I know that weight loss isn't technically a symptom of IBS, but if I can't eat from the pain...I'm going to lose weight. I know that stress compounds everything that's going on but I've always done fine away from home before. Good news is that my exams end this week and then I get to go home for the summer which will be wonderful. It's just frustrating having people say things like "well, why can't you just eat" or imply that it's pyschological when I have no control over it. I went to see a gastroenterologist who didn't seem to have much faith in the low-dosage anti-depressant treatment but we'll see. I was wondering if anyone else had tried things like abdominal cat scans or x-rays to rule out other things, because he suggested those too.

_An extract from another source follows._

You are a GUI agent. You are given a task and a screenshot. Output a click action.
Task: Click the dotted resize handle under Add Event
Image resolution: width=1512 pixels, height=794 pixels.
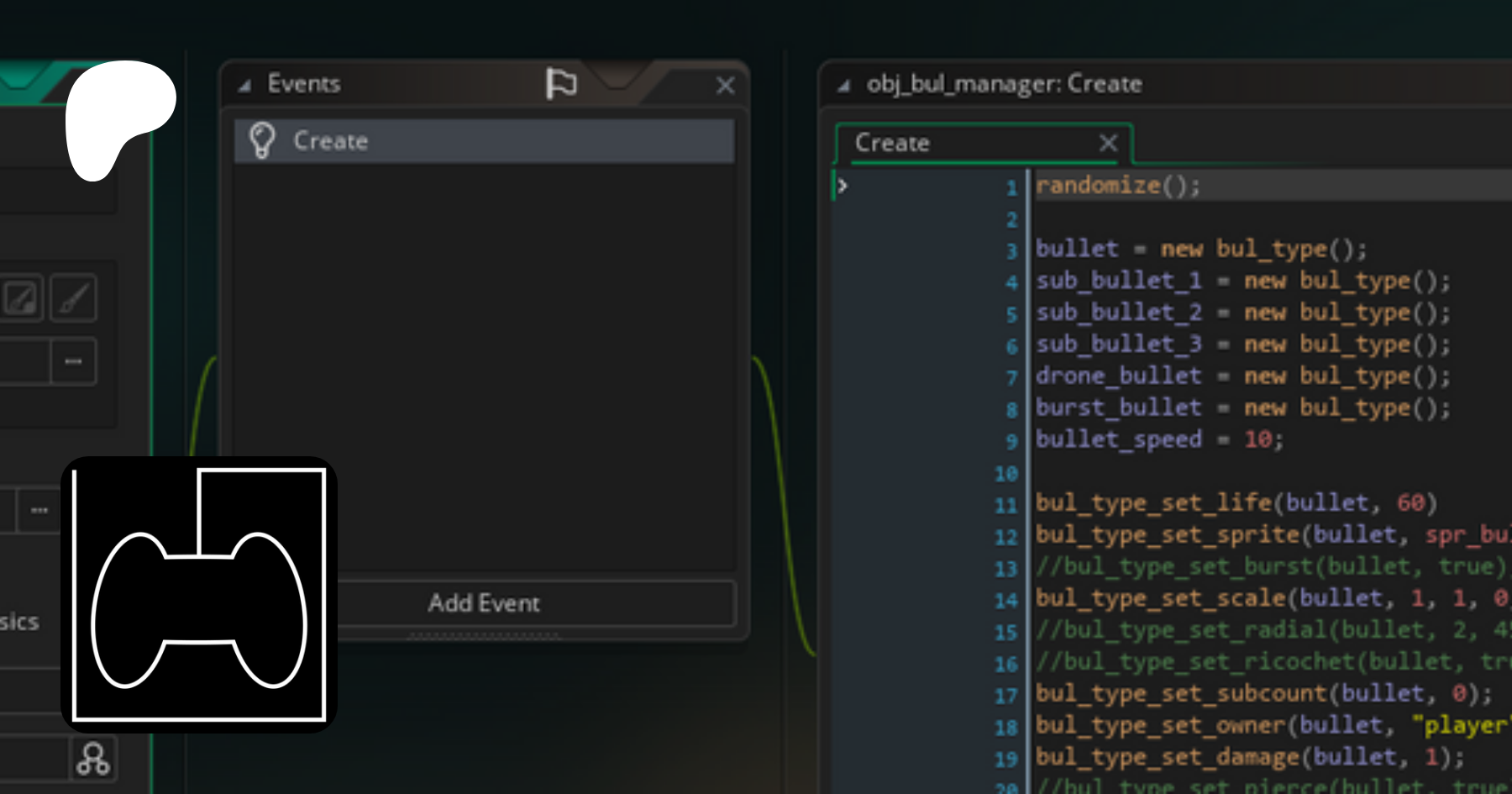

Thanks for all your support!


----------



## Nikki (Jul 11, 2000)

Some good replies from people here!Can you try eating something small, like yogarts or something, just to keep you going when you feel sick?There are always drinks you can try, which have 300-400 calories in each called "Fortisip" and "Ensure" and things like that which would not cause you to lose weight if you have a few a day (you probably need about 1500 calories a day. They taste foul though, ill warn you now!Why don't you call the doctors office and ask about your problems since the colonoscopy and see what they say?


----------